I am not certain that Mr. Pryor knows what Mr. Nichol's purpose was but I will predict that, if the policy is not reversed, the Wren Chapel will, over time, become a place seldom used and itself will become merely a place for guided tours. The perpetually "offended" are not and have not been Christians. Personally, I would like to see every Christian family in the United States decorate their lawns with a nativity scene during the Christmas Season - every lawn to become a private place of worship, everyone to display a cross. We would then have a chance to see how far afield we have rowed our boat of tolerance and love. We would then see the intolerance and hatred directed toward Christians in our nation today. You think I am wrong?
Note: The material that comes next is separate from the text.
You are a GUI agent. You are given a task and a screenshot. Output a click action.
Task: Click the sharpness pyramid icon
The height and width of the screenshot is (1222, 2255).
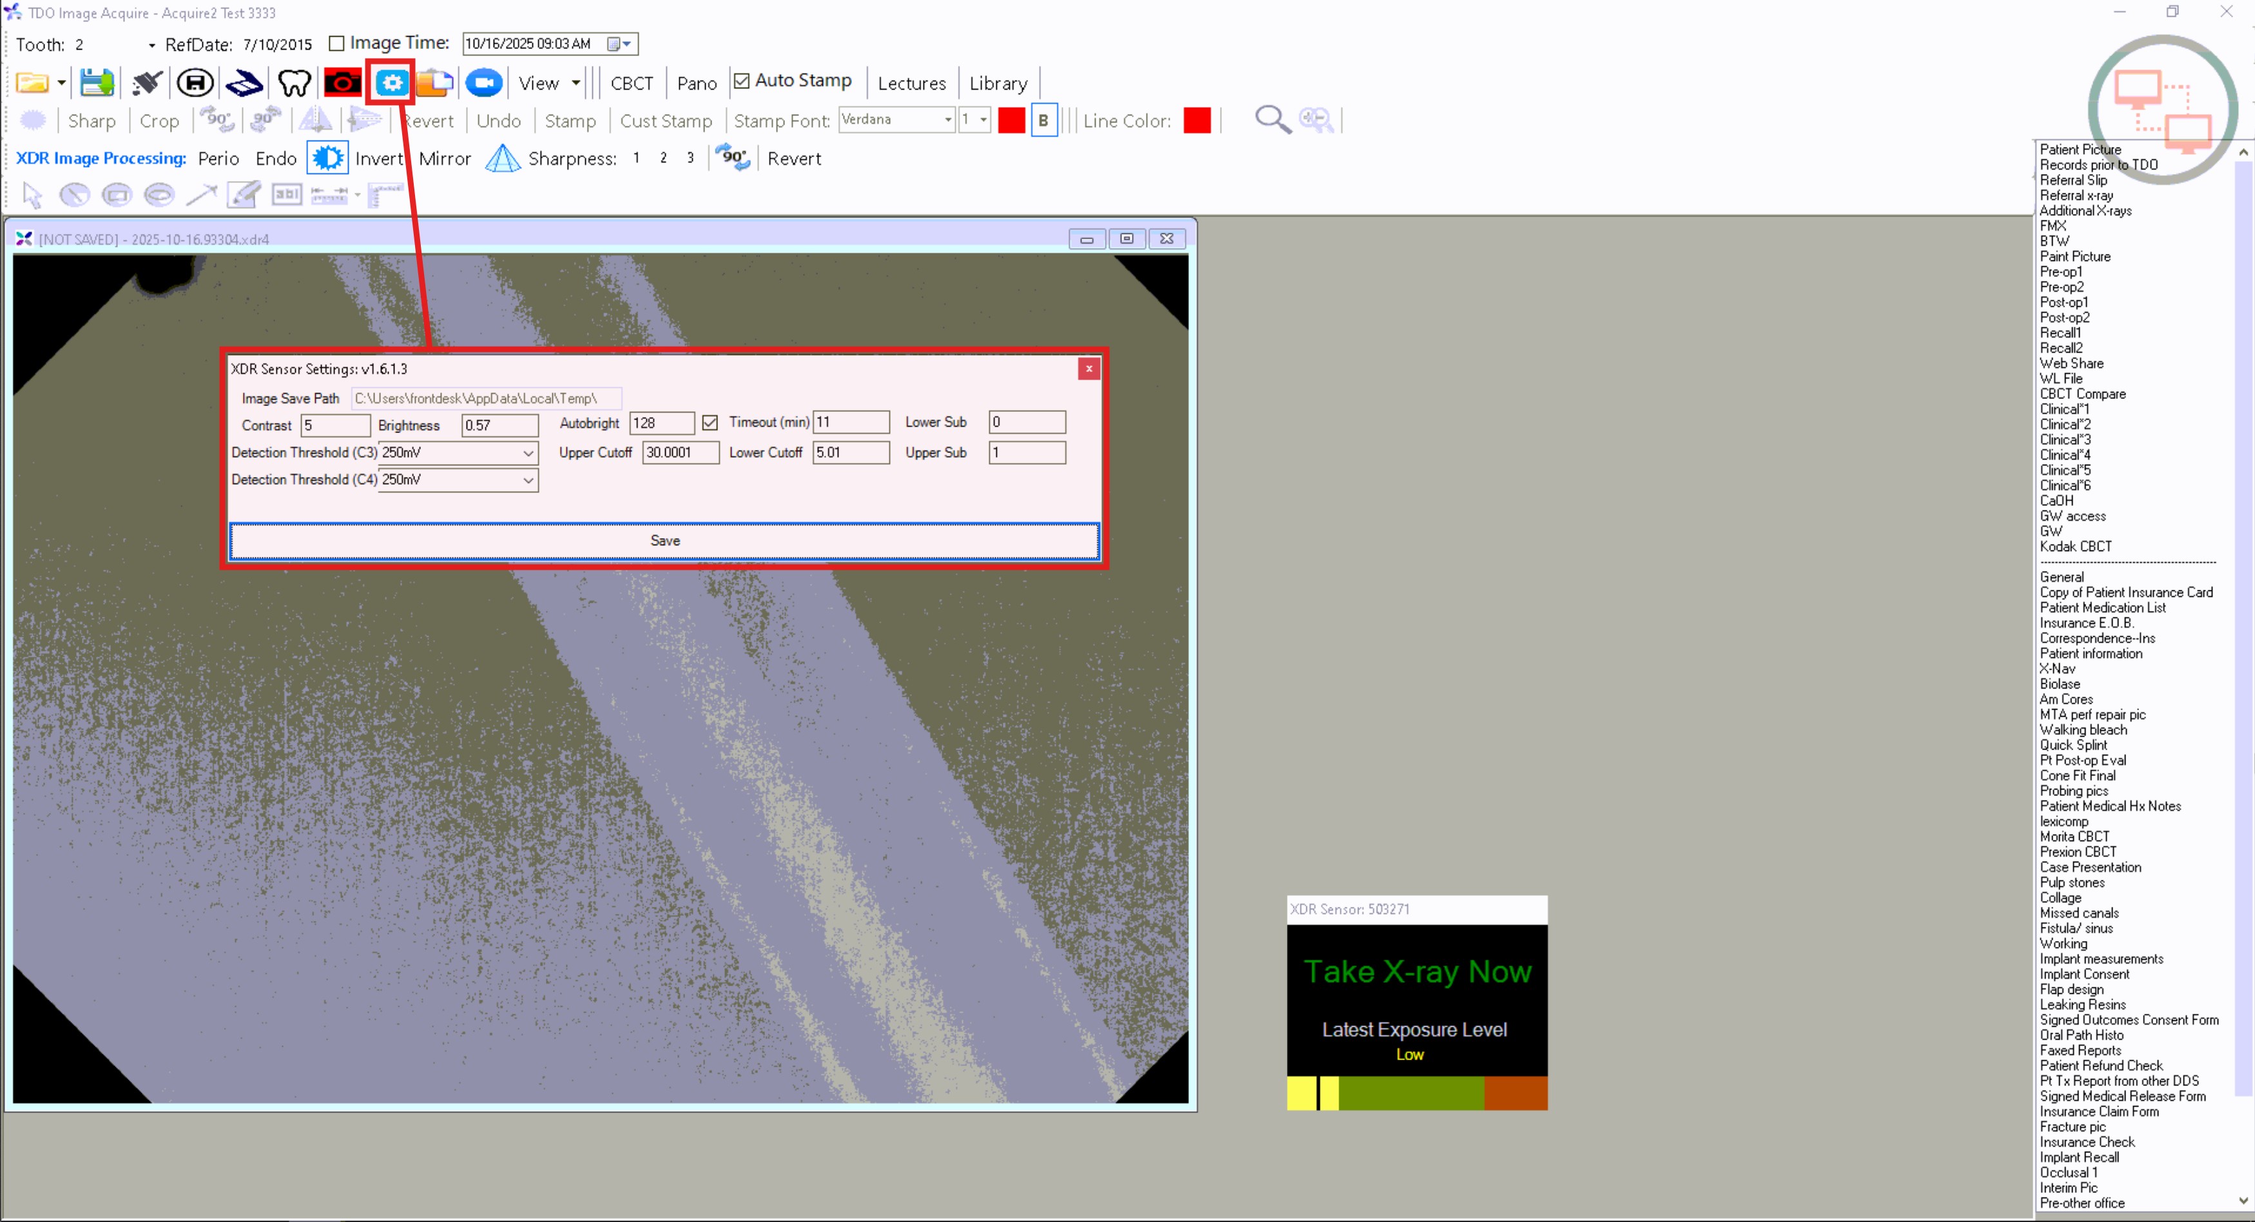(x=502, y=158)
I was brought up in the Baptist Church and, therefore, I can appreciate the idea of "idolatry". That is one reason there is no likeness of Jesus the Christ nailed upon the cross in a Baptist Church. The cross - without the body of the crucified Lord - represents resurrection and life.
In the United States of America - as of yet, political correctness aside [note political correctness not spiritual or moral correctness] - we have freedom of expression; we have the right to disagree and still know that we have love for our nation and for the freedoms graciously bestowed upon us by our Creator; freedoms which our Founding Fathers set upon parchment. See the Declaration of Independence for further uplifting ideals that place this nation as a land of freedom and liberty for all.